▶ JOB
Reproduce everything from the line that contains "Viewport: 753px width, 610px" down through the last of the rows below, character for character. Leave the pictures out of your copy.

— start of SOURCE MATERIAL —

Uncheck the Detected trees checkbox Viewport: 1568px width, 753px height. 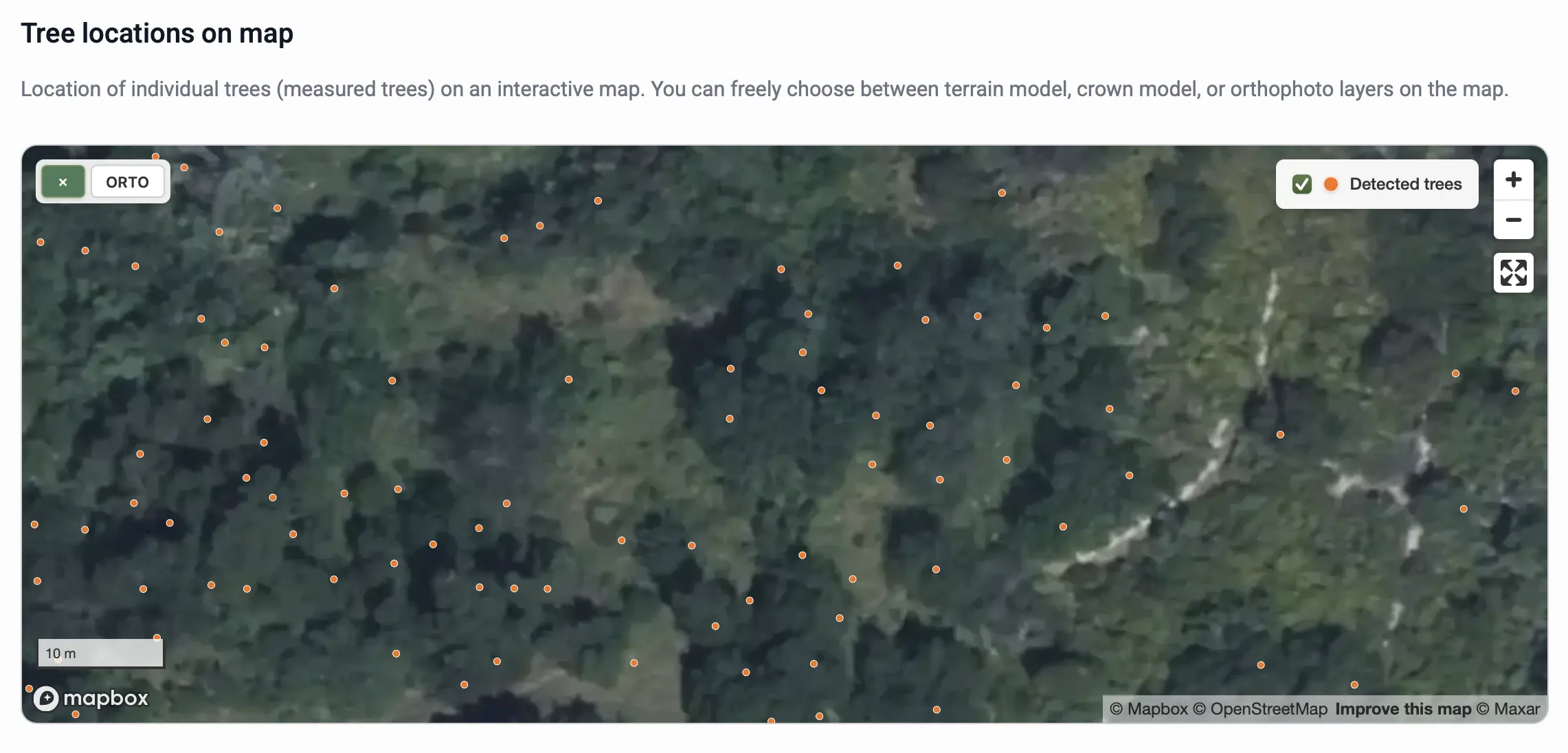tap(1301, 184)
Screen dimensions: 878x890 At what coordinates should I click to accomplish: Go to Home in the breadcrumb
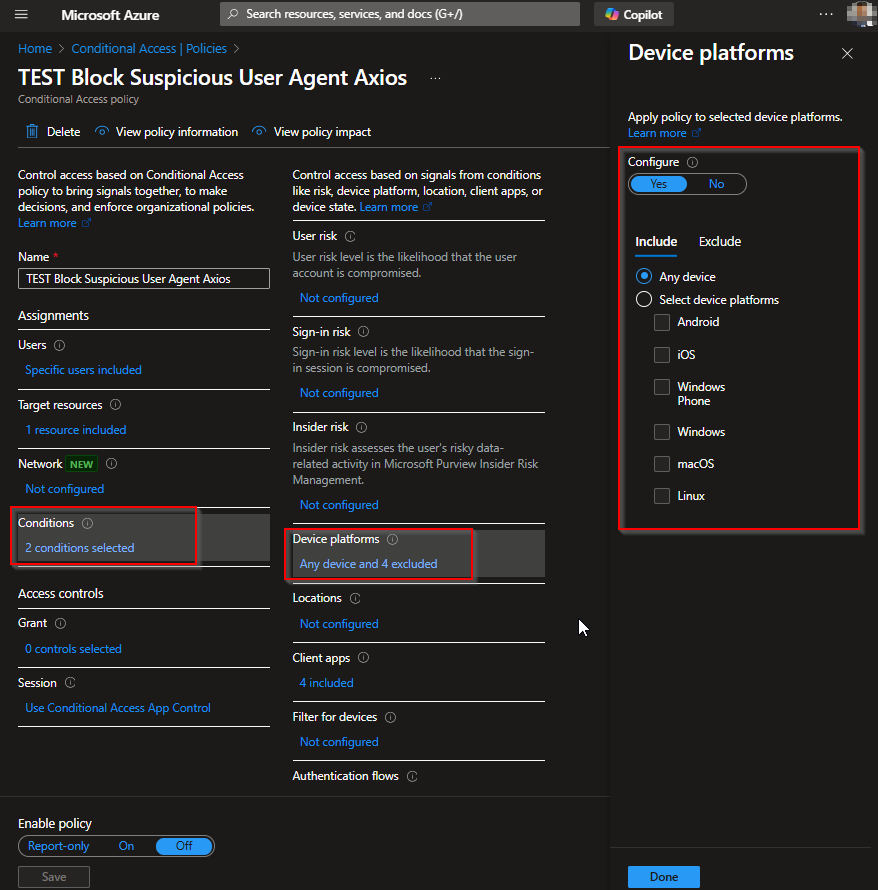(x=35, y=48)
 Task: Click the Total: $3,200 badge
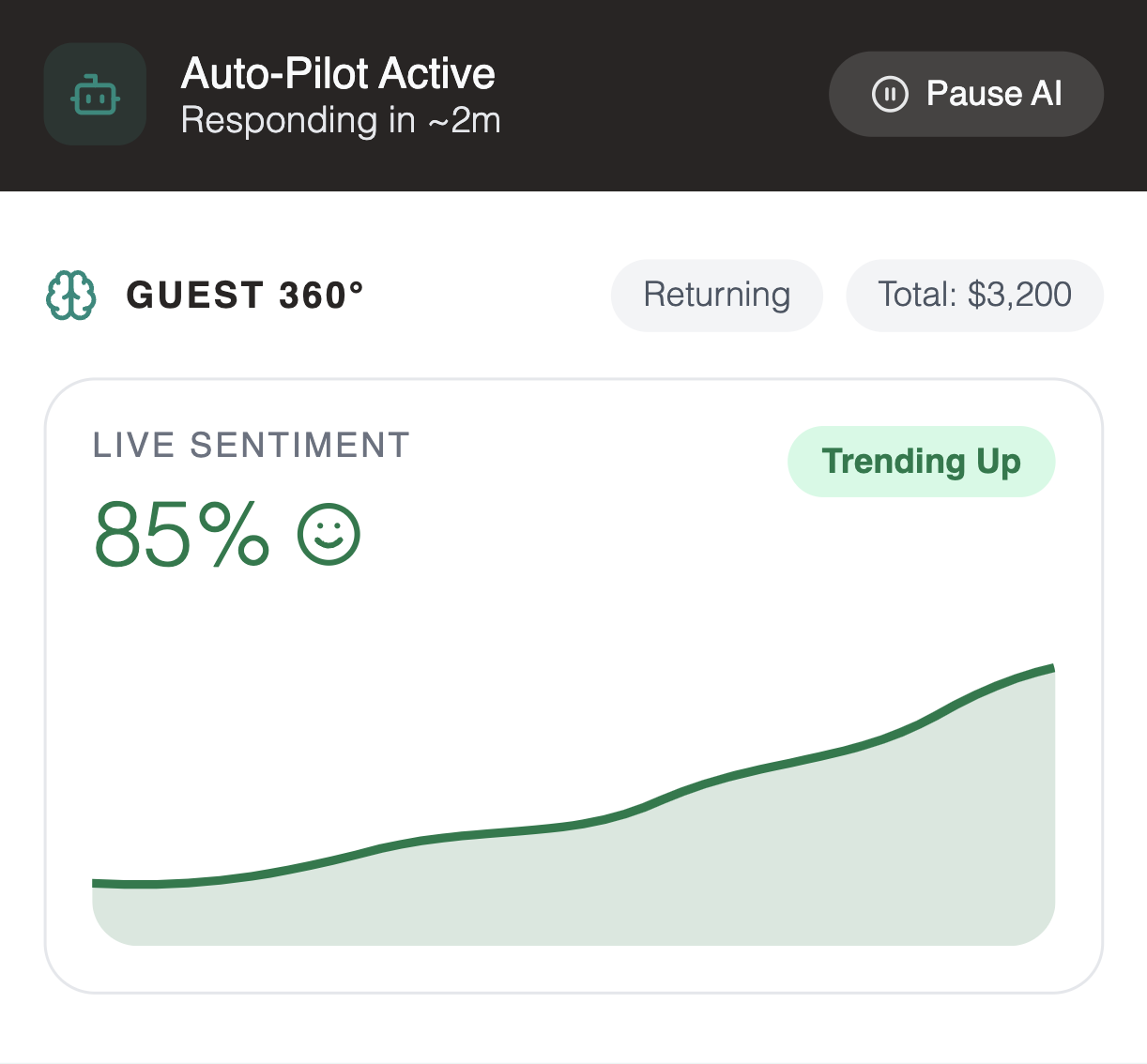click(974, 295)
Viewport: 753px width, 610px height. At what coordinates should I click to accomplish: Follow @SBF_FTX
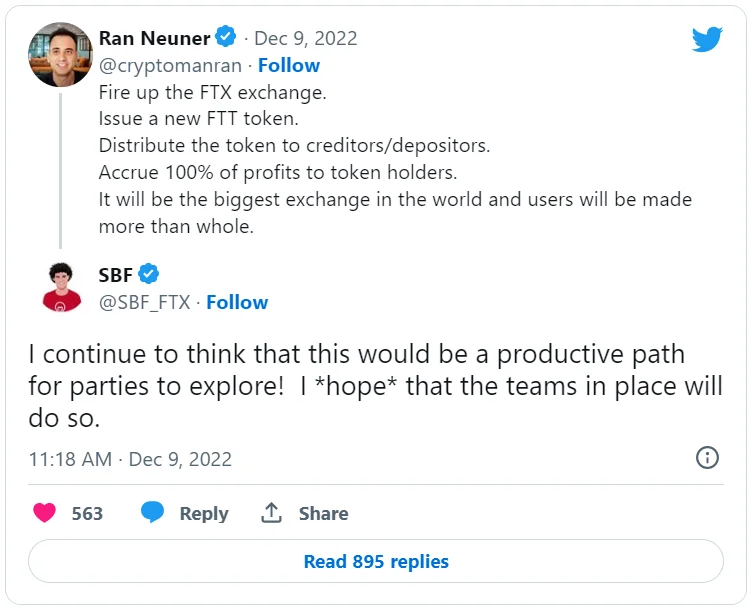(x=237, y=302)
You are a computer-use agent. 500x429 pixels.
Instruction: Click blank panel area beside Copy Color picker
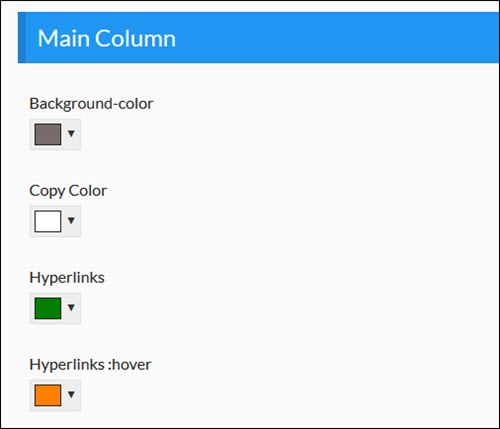point(267,221)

— end of SOURCE MATERIAL —

▶ EXERCISE SOLUTION
Viewport: 753px width, 610px height. At what coordinates should I click to accomplish: Follow @SBF_FTX
(x=237, y=302)
You are a computer-use agent. 500x429 pixels.
Instruction: Click blank panel area beside Copy Color picker
point(267,221)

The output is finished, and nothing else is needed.